[TM] 264 - Faulkner Quote
Jan. 5th, 2009 09:45 am"The past is never dead. It's not even past." William Faulkner, Requiem for a Nun.
He thought he'd moved on.
Such a simple concept, really, and one drilled into his head from an early age. You always moved on, from the job, from the assignment, from the employer, from the house, from the city, from the country, from the bed, from the person, from the feelings, if you ever felt them at all. Life went on, and you survived through it, and you never looked back. For years he'd lived it, with nary a thought to the contrary. Allison's death, while regrettable, had barely made a dent, and while he'd taken her back to his bed, told her the words again, that he'd always loved her, she'd been "gone" two years at that point, and he'd long since made whatever peace he needed to make with her being dead.
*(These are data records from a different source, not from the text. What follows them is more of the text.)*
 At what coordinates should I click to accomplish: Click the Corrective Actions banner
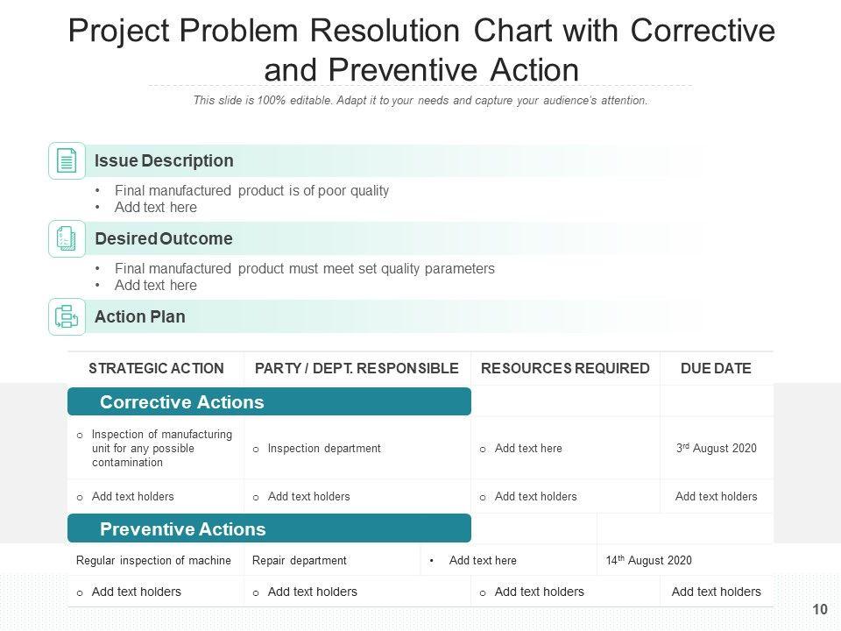pyautogui.click(x=269, y=402)
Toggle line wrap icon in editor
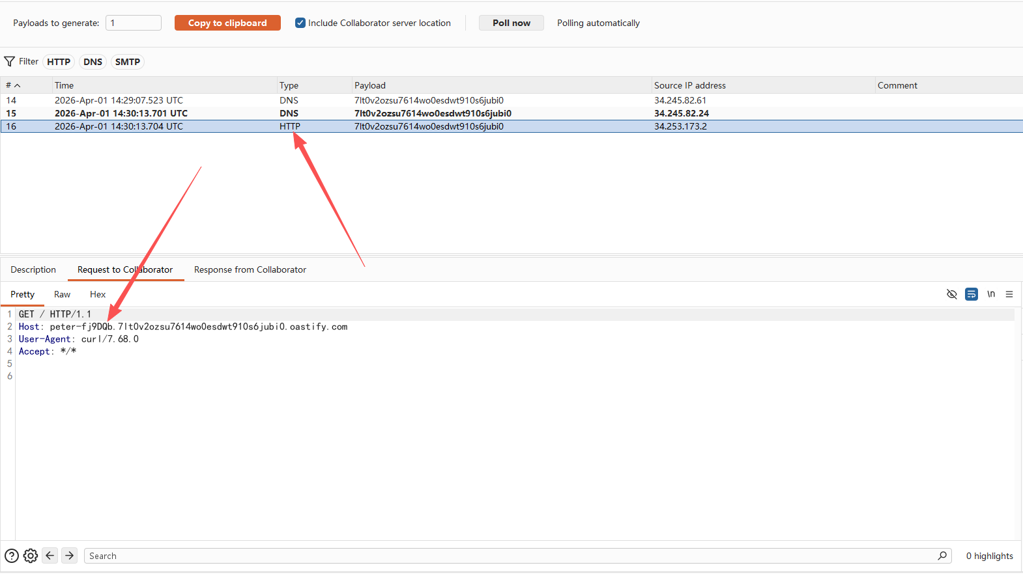The width and height of the screenshot is (1023, 574). click(x=971, y=294)
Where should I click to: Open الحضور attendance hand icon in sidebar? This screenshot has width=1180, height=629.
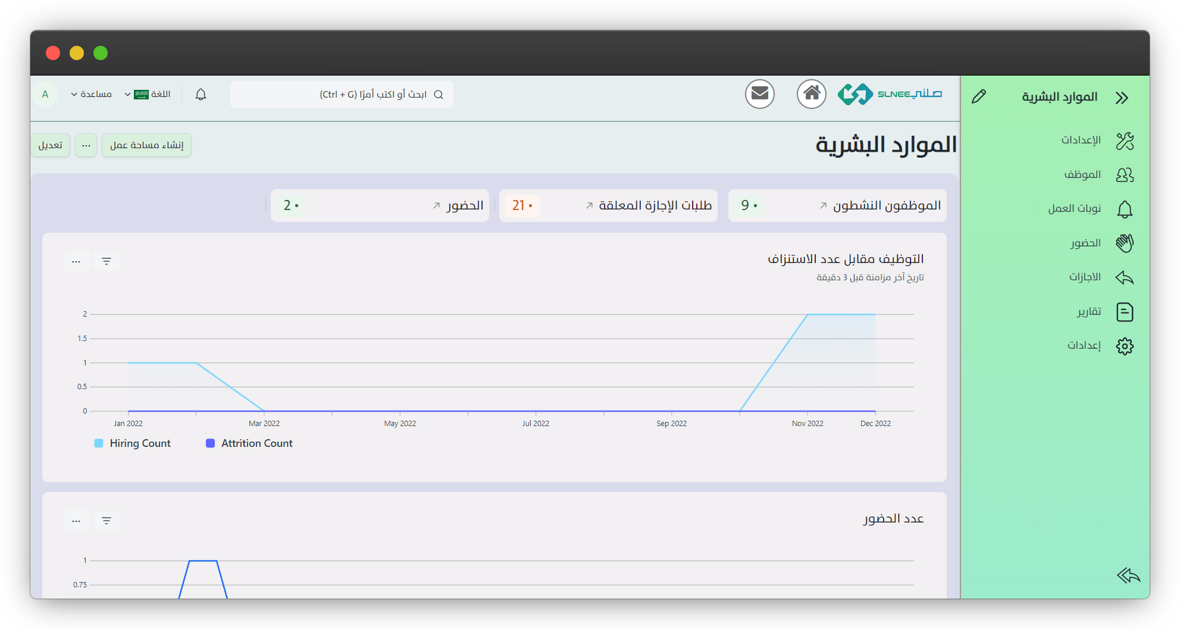[x=1124, y=243]
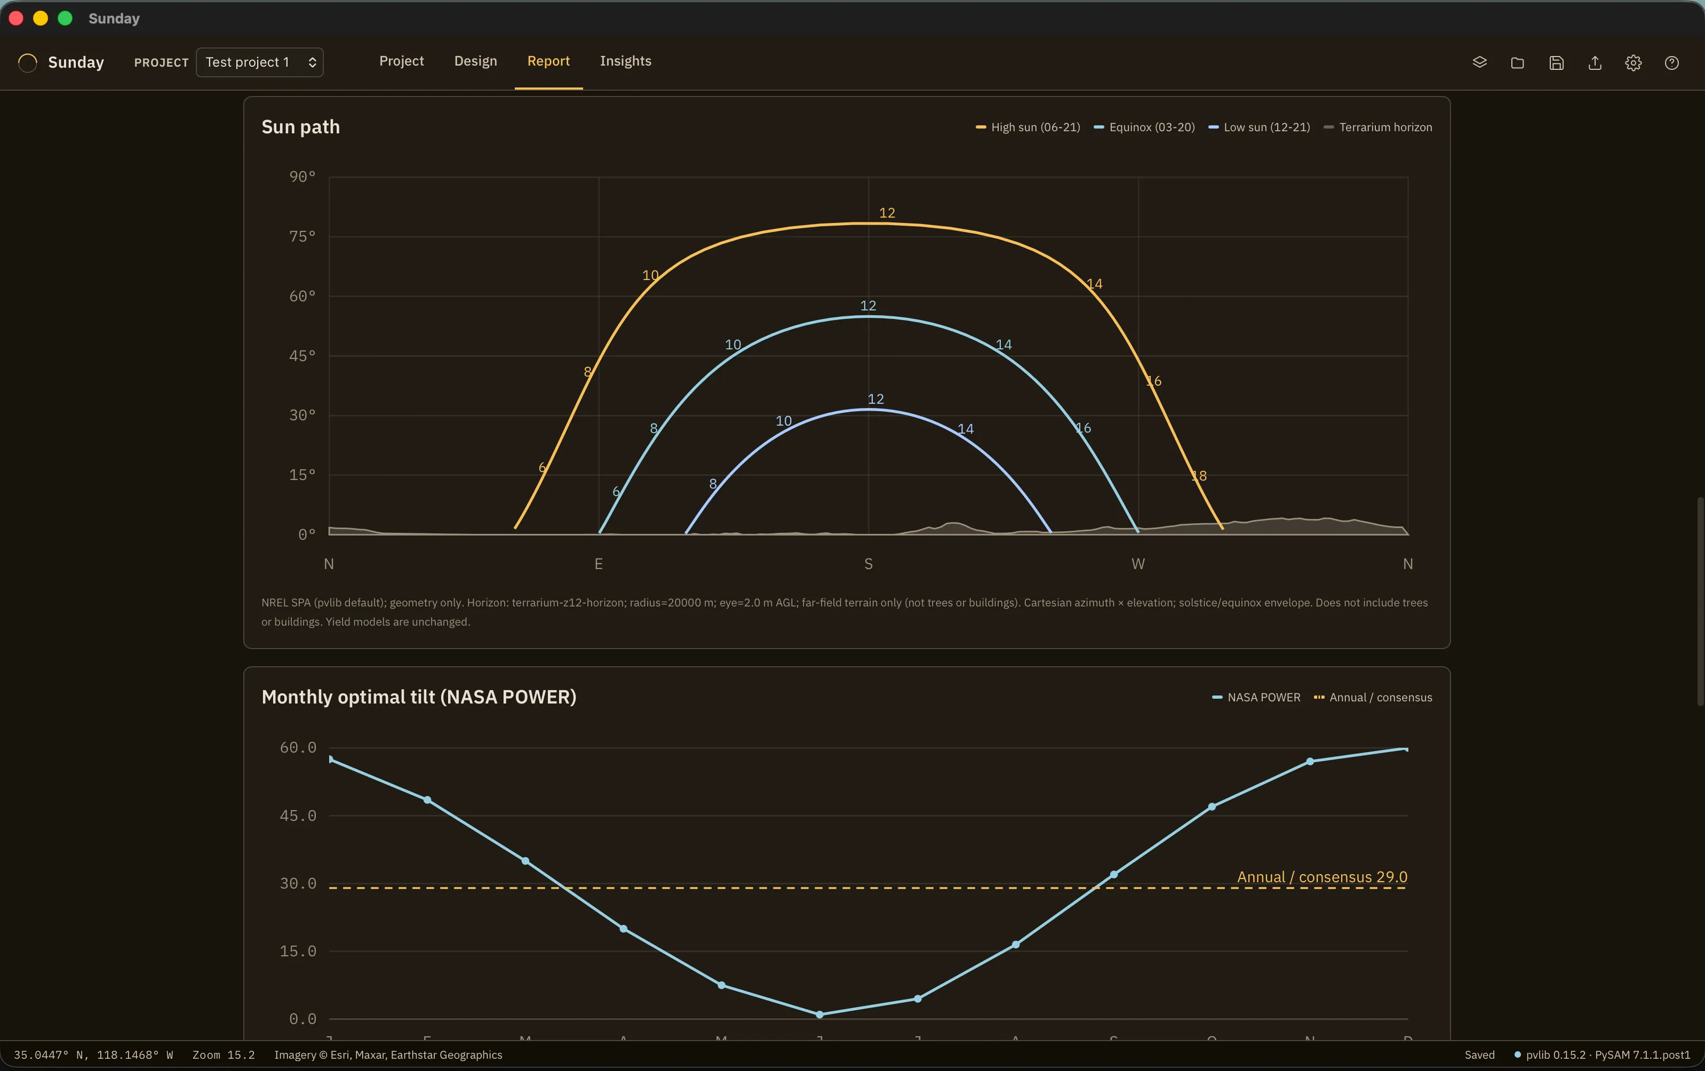The image size is (1705, 1071).
Task: Toggle Annual / consensus legend entry
Action: (1373, 697)
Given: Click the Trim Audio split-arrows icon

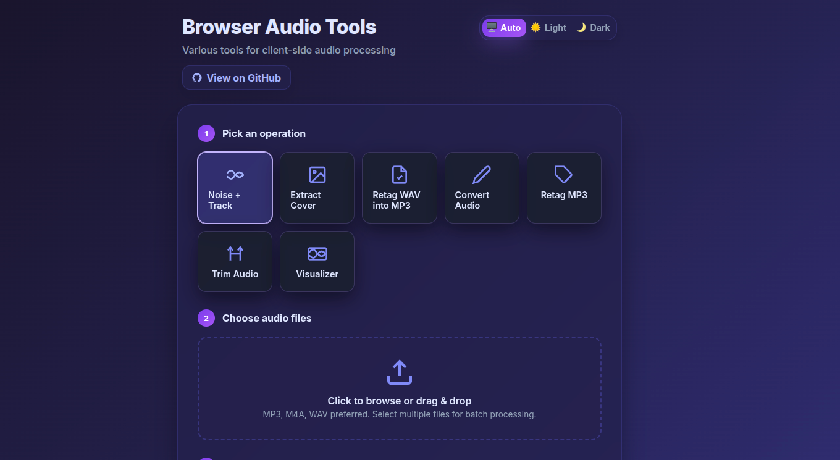Looking at the screenshot, I should pyautogui.click(x=235, y=253).
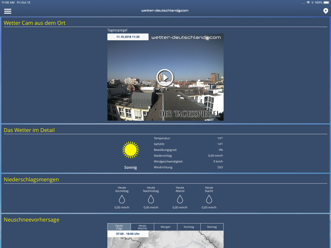This screenshot has height=248, width=331.
Task: Click the wetter-deutschland.com header logo
Action: click(x=165, y=11)
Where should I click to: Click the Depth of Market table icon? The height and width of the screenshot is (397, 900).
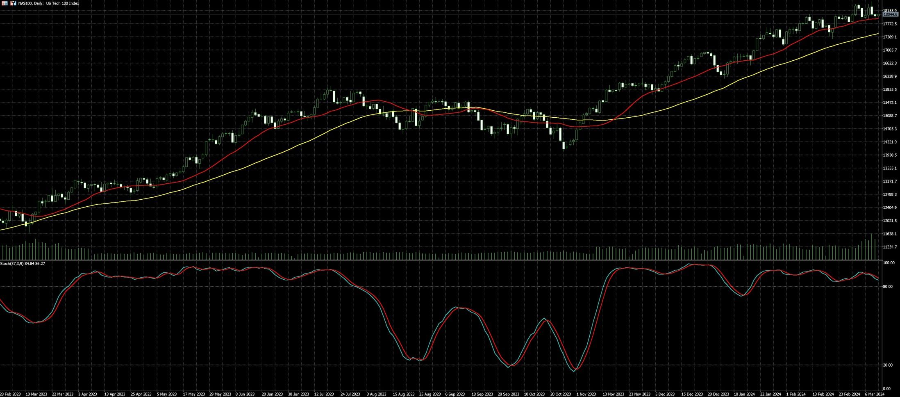click(5, 3)
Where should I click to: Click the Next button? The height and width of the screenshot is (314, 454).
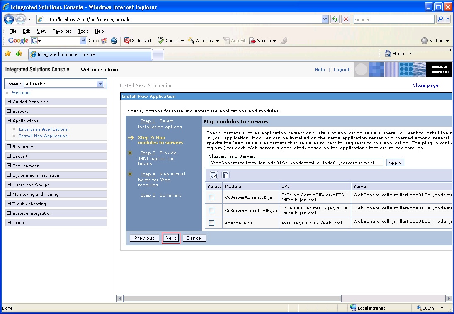pos(171,238)
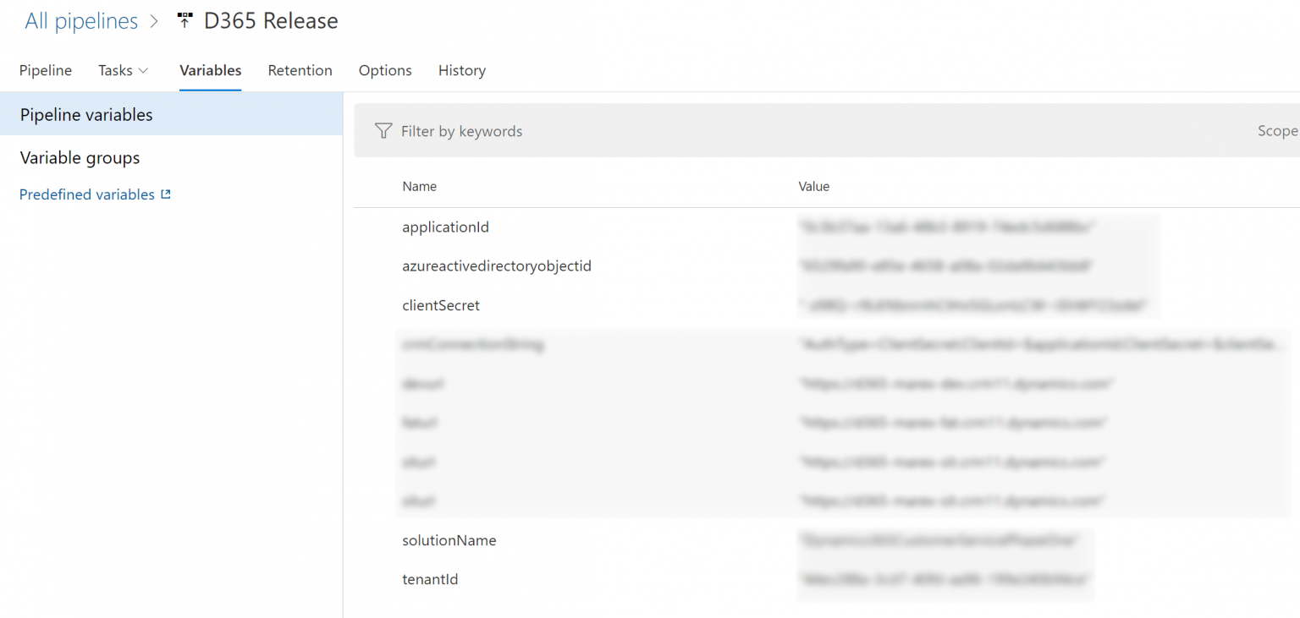
Task: Open the Pipeline tab
Action: tap(45, 70)
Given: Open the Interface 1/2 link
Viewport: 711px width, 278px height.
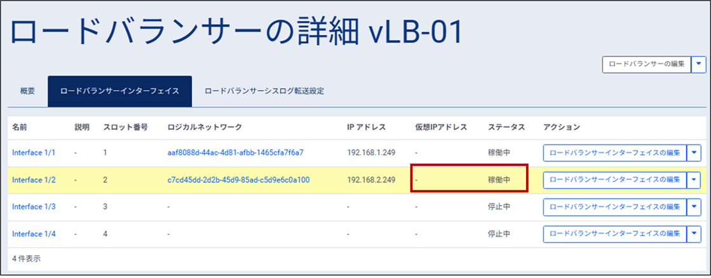Looking at the screenshot, I should click(x=34, y=180).
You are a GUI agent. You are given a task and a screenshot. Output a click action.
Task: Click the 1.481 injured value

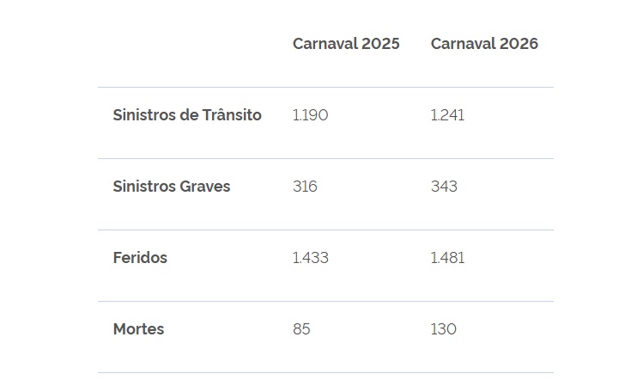[447, 258]
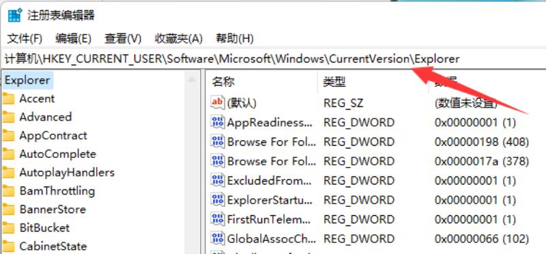This screenshot has width=546, height=254.
Task: Open the 收藏夹(A) menu
Action: [x=179, y=39]
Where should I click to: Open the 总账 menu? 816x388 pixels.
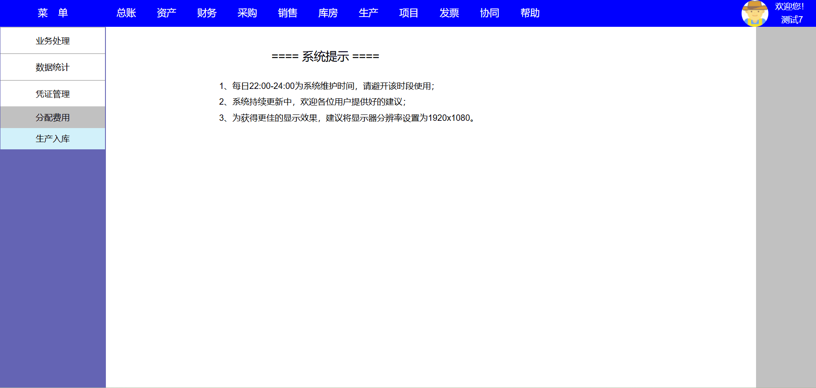coord(126,13)
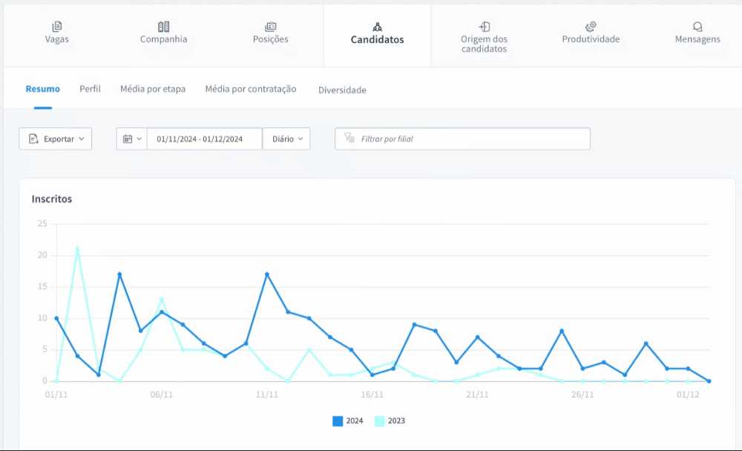Switch to the Perfil tab
This screenshot has height=451, width=742.
90,89
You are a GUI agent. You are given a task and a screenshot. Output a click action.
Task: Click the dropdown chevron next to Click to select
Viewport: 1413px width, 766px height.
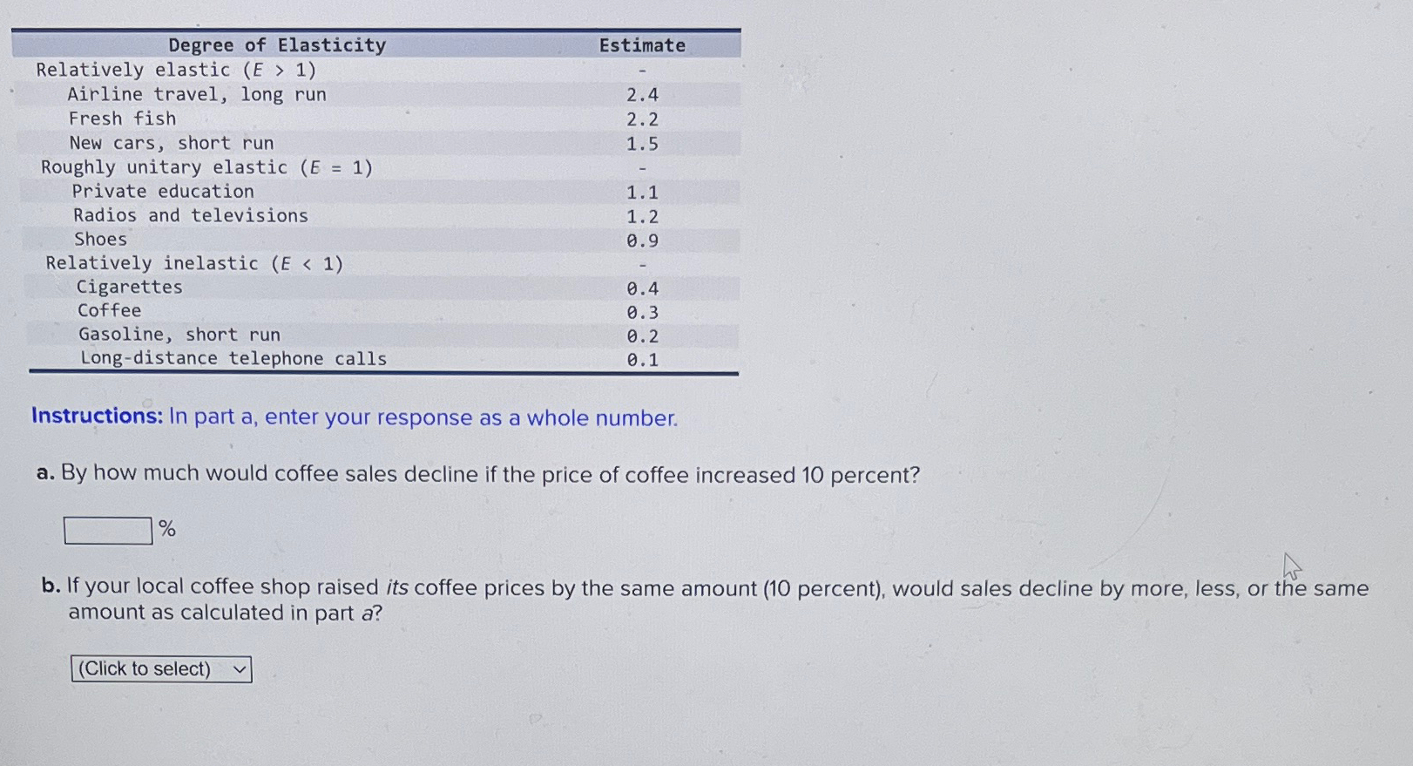pyautogui.click(x=238, y=668)
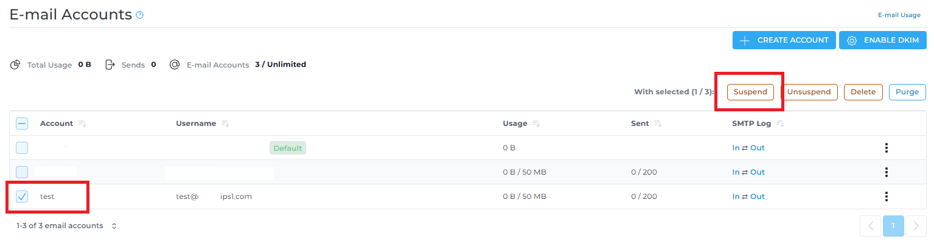Open three-dot menu for second account row
This screenshot has width=934, height=247.
(887, 172)
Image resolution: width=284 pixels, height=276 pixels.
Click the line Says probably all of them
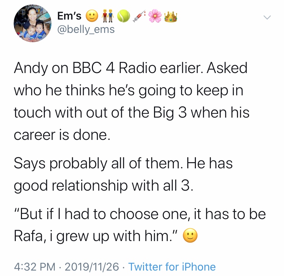pos(123,163)
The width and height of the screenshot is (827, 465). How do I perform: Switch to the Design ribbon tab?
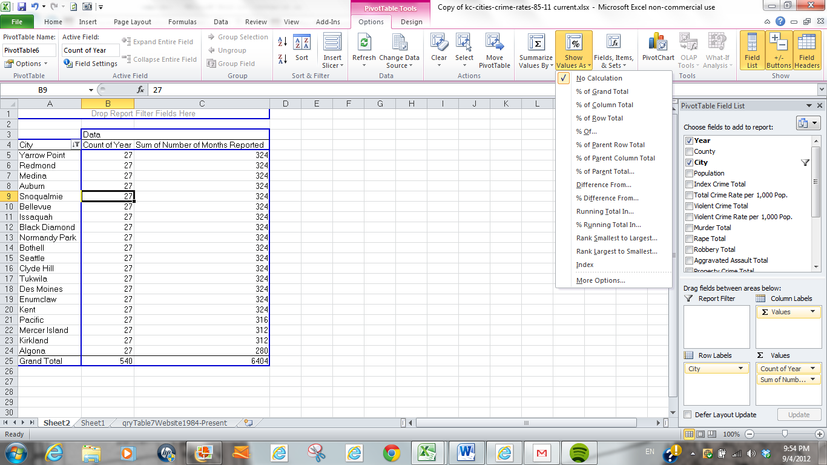[411, 22]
By the time she fell again, what did it really matter? She had already been a ghost.
But a multitude of broken bones set and healed and an escape and a few continents and a whole new life tried on and discarded and a return to the old ways and a mother-figure lost and a legacy crumbled and another fortune inherited and new wounds healed and a new empire beginning to be built, one of his own, where he answered to no one but himself, where he found he had a shred of ambition to be his own master after all, and all it took was one glimpse through a crowded club, and he knew that moving on was sometimes a lie. Somethings you never quite moved on from. You survived them, you got on with life because you had to, because life went on and you had to move forward or you would die, but you didn't truly move on.
He was angry; no, he was furious. He'd grieved. He'd found himself bereft in a way he'd never felt before. She'd made him feel weak in ways that weren't acceptable, breaking codes he tried to cling to as he navigated the treacherous waters of their world. He'd cried for her, in front of Vaughn no less, and her loss, more than anything had almost scared him straight, and all for what? For nothing? She was out there moving on with her life as if he meant nothing while he dreamed of her? And just when he thought he'd exorcised her, finally, when he'd at least found another obsession with someone who wasn't ever going to give him the time of day again after the things he'd done, she showed up, and he was right back where he was, feeling like he was still twenty-four, fighting the urge to shake her until she admitted she loved him the same way he loved her. And she was as cool as ever, keeping him at a distance and driving him mad with it.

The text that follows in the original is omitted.